_PROBLEM_. I'd like an exact copy of every line from the start of the entries below through the line containing "Task: Add a new sheet with the plus button", please.

***** THE DATA

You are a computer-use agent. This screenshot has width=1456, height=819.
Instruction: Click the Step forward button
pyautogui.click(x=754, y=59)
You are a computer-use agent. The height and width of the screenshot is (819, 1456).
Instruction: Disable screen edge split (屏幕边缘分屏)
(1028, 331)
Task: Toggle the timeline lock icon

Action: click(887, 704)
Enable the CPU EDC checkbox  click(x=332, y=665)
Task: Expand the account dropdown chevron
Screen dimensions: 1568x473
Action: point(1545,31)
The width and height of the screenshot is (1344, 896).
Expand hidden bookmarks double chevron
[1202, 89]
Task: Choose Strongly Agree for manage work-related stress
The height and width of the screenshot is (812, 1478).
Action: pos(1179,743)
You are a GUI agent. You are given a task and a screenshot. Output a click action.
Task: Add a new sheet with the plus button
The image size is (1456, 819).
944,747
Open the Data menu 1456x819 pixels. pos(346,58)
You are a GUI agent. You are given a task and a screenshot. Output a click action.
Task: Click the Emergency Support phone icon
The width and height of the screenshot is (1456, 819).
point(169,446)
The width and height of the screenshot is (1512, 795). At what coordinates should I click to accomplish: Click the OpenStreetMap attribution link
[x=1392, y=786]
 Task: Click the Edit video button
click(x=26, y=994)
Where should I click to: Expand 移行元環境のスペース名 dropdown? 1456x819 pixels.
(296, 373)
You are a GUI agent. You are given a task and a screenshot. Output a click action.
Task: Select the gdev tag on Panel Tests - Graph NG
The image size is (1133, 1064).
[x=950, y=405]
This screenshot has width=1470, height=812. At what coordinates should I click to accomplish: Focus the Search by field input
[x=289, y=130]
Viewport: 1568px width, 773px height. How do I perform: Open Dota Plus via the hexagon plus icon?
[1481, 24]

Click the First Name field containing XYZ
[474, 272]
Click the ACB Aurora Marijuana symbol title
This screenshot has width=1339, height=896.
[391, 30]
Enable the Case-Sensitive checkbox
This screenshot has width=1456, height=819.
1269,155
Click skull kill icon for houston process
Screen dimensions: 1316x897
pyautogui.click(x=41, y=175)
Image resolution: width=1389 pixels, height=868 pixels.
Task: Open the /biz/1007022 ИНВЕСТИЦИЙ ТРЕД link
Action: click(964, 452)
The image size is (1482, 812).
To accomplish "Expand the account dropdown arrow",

**********

_REPLY_.
You are a computer-use agent. This screenshot has width=1456, height=819.
Instruction: Click the Step forward button
pyautogui.click(x=754, y=59)
You are a computer-use agent. The height and width of the screenshot is (819, 1456).
Instruction: Disable screen edge split (屏幕边缘分屏)
(1028, 331)
Task: Toggle the timeline lock icon

Action: click(887, 704)
Enable the CPU EDC checkbox  click(x=332, y=665)
Task: Expand the account dropdown chevron
Screen dimensions: 1568x473
Action: point(1545,31)
The width and height of the screenshot is (1344, 896).
Expand hidden bookmarks double chevron
[1202, 89]
Task: Choose Strongly Agree for manage work-related stress
The height and width of the screenshot is (812, 1478).
Action: pos(1179,743)
You are a GUI agent. You are given a task and a screenshot. Output a click action.
Task: Add a new sheet with the plus button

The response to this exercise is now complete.